_DATA FOR THIS EXERCISE:_
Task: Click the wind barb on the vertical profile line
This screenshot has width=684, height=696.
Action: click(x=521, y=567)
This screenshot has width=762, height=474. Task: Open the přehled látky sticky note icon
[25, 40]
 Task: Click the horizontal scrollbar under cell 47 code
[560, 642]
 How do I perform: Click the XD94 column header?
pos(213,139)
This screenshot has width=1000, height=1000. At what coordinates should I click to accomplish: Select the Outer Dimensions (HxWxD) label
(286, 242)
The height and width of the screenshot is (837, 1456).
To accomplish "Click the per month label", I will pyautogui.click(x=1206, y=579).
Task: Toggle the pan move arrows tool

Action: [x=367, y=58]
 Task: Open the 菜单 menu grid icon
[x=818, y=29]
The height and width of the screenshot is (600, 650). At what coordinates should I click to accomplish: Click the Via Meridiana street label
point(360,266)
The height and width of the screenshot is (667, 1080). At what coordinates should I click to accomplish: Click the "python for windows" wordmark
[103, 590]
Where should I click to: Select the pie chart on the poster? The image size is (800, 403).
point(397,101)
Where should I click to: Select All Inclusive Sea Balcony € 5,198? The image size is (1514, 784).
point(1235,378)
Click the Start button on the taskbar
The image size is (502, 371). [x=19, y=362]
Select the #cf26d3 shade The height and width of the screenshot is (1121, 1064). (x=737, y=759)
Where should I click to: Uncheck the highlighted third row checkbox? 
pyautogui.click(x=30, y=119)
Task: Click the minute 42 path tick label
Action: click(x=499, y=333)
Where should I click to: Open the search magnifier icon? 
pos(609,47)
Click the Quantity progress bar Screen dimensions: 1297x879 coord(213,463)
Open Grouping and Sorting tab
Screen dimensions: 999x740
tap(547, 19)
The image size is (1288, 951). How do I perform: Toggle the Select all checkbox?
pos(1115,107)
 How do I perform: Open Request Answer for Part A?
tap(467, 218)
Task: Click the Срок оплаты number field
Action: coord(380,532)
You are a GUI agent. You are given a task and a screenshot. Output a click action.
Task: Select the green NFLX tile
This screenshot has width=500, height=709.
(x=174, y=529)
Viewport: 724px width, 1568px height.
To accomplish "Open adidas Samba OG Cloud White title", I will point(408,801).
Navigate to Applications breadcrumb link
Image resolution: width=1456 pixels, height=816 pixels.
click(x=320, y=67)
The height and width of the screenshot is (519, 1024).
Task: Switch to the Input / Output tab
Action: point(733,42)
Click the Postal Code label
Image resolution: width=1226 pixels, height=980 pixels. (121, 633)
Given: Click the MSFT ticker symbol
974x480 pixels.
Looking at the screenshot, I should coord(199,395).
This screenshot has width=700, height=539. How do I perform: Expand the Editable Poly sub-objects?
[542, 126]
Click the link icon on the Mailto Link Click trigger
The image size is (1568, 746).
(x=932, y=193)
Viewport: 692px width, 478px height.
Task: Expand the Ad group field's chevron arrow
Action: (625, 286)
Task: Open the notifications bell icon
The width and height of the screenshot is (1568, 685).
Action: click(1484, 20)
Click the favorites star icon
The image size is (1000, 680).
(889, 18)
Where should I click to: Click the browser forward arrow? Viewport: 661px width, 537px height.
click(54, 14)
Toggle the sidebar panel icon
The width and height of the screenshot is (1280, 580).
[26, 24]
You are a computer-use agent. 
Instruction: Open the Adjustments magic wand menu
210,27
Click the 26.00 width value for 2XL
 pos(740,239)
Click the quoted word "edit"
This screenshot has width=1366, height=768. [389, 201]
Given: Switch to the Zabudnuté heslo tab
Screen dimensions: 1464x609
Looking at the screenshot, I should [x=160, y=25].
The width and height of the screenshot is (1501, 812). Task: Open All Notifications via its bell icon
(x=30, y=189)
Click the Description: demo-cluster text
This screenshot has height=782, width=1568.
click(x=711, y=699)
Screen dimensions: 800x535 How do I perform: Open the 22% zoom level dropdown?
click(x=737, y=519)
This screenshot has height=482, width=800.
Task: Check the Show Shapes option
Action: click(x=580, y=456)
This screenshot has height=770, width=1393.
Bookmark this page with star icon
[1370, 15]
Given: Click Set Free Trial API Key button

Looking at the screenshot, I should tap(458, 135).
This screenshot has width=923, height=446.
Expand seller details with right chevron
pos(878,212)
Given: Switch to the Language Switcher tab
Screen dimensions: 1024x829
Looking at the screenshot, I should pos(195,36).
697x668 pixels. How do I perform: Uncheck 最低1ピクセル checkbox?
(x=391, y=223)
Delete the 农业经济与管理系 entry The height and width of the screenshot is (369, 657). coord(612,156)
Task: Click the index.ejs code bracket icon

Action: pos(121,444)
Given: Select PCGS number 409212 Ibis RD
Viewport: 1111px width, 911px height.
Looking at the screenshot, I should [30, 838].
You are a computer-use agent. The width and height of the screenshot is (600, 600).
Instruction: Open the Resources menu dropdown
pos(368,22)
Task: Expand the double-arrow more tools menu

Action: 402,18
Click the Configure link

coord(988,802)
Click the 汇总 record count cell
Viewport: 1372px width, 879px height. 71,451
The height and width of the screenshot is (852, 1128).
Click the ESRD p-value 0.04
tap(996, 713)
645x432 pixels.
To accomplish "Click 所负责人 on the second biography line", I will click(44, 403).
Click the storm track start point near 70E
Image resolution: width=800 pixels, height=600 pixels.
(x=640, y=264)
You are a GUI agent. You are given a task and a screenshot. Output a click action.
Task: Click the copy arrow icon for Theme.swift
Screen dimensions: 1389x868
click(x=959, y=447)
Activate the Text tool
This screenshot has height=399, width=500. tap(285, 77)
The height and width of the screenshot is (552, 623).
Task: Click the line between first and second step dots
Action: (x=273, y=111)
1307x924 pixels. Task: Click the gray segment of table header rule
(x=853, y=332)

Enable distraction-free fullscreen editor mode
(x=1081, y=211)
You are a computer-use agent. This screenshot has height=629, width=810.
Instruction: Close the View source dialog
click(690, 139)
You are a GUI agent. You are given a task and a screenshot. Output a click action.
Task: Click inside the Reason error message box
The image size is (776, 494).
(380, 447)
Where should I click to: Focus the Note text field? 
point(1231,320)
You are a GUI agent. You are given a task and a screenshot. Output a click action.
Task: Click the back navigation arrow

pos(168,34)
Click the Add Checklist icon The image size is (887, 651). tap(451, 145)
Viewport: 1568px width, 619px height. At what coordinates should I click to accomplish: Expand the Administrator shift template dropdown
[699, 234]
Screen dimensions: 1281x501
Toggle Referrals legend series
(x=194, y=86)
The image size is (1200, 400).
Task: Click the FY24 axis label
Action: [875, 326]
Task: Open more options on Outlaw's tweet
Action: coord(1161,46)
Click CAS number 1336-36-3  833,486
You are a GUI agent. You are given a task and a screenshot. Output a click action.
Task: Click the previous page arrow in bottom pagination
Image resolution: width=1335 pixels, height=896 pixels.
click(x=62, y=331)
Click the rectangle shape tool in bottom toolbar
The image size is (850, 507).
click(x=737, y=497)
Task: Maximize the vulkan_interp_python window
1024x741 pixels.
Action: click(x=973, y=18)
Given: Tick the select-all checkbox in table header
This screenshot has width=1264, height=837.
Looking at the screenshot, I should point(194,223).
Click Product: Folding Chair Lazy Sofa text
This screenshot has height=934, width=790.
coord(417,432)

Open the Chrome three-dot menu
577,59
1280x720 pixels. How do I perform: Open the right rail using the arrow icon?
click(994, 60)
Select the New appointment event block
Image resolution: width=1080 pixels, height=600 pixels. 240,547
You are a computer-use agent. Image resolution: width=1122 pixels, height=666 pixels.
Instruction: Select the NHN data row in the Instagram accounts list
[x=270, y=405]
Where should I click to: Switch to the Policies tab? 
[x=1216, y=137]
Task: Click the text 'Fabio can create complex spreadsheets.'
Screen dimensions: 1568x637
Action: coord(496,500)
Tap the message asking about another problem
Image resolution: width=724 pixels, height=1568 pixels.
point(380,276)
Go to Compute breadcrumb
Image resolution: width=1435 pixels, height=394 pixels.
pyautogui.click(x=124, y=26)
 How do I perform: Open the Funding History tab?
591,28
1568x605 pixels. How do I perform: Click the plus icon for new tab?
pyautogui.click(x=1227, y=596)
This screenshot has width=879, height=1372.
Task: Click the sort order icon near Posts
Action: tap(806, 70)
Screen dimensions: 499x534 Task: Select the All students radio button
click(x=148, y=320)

_YOUR INSTRUCTIONS:_
Within the entries above, count the lines that include "message". The answer is that number alone.

_YOUR RESPONSE:_
2